Everyone expects her to be gaga over the fall of the Berlin Wall and the existence of AIDS. ``And then there's crack,'' Richard points out. ``Cloning. Life on Mars. Velcro. Charles and Diana. MAC cosmetics.'' Put this way, 18 years of dazzling technological advance and social change doesn't seem to have amounted to very much. And indeed Karen is unimpressed by her brave new world. ``There's a hardness I see in modern people,'' she tells Richard.

The reader may or may not agree with Karen's assessment. But in offering it Coupland is playing to his other strength as a writer, which is an obsession with social texture and mood worthy of Balzac. The beer steins full of pennies and aluminum-ball barbecues in the novel - and the found poetry of his commercial brand names, like Becel margarine - are small gifts to the reader, examples of that grace of art which replays and amplifies the mundane experience of the reader. This high spirited, trivia-loving strain of narrative is a distinctly lonely presence in the world of Canadian literature, which favours the lyrical and the Gothic. Another well-known Canadian author who relishes the minutiae of our culture and assumes the role of social historian is Margaret Atwood. But her tone is always disapproving, whereas Coupland loves his characters and feels an almost spiritual gratitude for their artefacts and mannerisms.

Describing the fun his characters have walking along a set of railroad tracks, his narrator comments, ``An added bonus was the possible pulp-fiction thrill of finding a corpse hidden in the bordering shrubs.'' After finishing a deadly serious novel like, say, Fugitive Pieces, it is a joy to encounter a sentence like that. But Coupland has greater ambitions than writing a social comedy. Karen Ann McNeil's awakening from her coma signals the onset of a planetary upheaval, an apocalyptic scenario which ends only when Jared arrives from the Great Beyond to dispense cosmic wisdom. That wisdom is not startling - Jared urges the need for honesty and kindness and relentless questioning of ``dead and thoughtless beliefs'' in order to arrive at a radical new world. It is at this point that the response of the creative writing class is most withering. The novel has become a sermon, and a vacuous one.
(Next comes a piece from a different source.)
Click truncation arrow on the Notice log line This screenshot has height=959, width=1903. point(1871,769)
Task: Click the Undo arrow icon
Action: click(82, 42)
Yet one would rather have Girlfriend In A Coma than any number of well crafted literary works with their subtle epiphanies. The novel is a lunge into the world of the unseen, which is remarkable coming from a writer who has paid so great a tribute to the visible world. Yes, it's a literary failure. But the novel does indicate a curious humbleness of heart in Coupland - he knows that whatever is out there is greater than he is - which is rare. This quality makes his adventures far more intriguing than those of other spiritual seekers, and functions as a kind of guarantee his next novel will be worth reading.